I miss these guys when they aren’t around. Sure, they will all ring me up on my phone incessantly while I am roaming about the streets of Ventura Bay, begging me to drive all the way across the massive map in order to lose a race to cheap AI, but I feel the same way about them as I do most real people — they’re fun in person, but stop calling me.

My favourite character so far however, is my 2004 Acura RSX-S.

Frame Rate Stutters Make Racing My Least Favourite Part Of The New Need For Speed

It was a rocky relationship at first, what with the stock version of the car racing about as well as a rental car, but upgrade a few parts, drop the tire pressure in the rear wheels and loosen the hand brake and my ugly salmon-and-purple vehicle became a drifting machine.

Frame Rate Stutters Make Racing My Least Favourite Part Of The New Need For Speed

Well, more a drifting/crashing machine. The streets of Ventura Bay are always dark — we are racing illegally after all — and most of the time wet. These are not optimal racing conditions, and they cannot be changed.

The darkness coupled with a default camera angle that feels far too low make for a lot of crashes. I’d plow through obstacles I couldn’t see a moment before. Ventura’s open roads branch wildly at times, and without a clear view of racing guides I found myself veering wildly off-course during many races, missing an off-ramp and loosing any advantage over the wildly rubberbanding AI racers I might have had.

The most frustrating aspect of Need for Speed’s racing (on the Xbox One version I played at least) is this:

Looks like the video stutters, doesn’t it? It did not. That’s the game.

At regular intervals the action will hiccup, stutter, call it what you will. It might seem like a small thing, but when you’re setting up for a drift around a tight corner and that happens, you’re hitting the wall. It completely throws off the rhythm of the race.

Here’s an entire event. The first stutter kicks in around the :25 mark. Then again at around 1:25. Then 2:25. It even happens on the results screen at around 3:25.

I don’t know why it’s happening, but it’s done it now on two different Xbox One consoles, both racing online in a group and in a solo game by myself.
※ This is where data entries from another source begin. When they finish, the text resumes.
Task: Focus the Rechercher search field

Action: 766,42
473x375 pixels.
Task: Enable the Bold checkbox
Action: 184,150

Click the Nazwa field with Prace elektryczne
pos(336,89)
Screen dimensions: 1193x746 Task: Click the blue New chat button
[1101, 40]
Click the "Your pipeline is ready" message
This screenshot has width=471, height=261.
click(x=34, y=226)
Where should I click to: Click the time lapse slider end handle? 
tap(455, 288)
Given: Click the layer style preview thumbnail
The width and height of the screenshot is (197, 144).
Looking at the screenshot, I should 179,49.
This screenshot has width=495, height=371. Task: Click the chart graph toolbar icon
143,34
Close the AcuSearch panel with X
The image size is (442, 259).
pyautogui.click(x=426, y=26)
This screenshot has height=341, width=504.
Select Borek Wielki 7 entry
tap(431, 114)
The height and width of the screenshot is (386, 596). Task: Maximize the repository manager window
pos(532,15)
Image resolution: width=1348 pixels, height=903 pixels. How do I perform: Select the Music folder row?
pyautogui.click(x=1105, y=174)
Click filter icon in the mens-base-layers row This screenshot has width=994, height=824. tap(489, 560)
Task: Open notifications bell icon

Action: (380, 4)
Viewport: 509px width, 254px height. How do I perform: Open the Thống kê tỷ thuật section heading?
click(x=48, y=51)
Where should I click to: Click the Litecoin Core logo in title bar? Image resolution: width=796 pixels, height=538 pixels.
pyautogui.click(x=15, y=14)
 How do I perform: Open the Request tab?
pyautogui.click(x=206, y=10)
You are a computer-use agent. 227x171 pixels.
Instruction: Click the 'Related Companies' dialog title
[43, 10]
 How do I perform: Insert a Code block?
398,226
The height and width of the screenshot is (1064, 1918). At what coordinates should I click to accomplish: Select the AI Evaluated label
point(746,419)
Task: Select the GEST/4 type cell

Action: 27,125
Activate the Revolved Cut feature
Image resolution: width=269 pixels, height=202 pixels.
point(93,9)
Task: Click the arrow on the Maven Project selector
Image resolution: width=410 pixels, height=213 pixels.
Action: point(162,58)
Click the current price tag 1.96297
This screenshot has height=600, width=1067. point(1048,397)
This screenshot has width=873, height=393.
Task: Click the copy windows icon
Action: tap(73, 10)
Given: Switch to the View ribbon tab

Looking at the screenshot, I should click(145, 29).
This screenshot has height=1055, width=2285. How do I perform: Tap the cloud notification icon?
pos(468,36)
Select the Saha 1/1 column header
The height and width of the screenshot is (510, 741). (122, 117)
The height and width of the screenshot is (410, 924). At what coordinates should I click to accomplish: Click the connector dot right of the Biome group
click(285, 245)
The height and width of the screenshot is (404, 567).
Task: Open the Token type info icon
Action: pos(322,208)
I’ve read a few other previews for the game that mention the jitters on Xbox One, while the PlayStation 4 version seems just fine, maintaining a steady 30 frames per second throughout.

Hopefully it’s an easy fix for EA and Ghost, as it’s ruining an otherwise compelling single-player experience.

I stress single-player because so far, despite raving on a map with several other online drivers, my interaction has been limited to passing or crashing into them and then moving on. I’ll put in some more time with Need for Speed tomorrow when the game launches and the servers fill with eager racers to see how the game’s multiplayer holds up.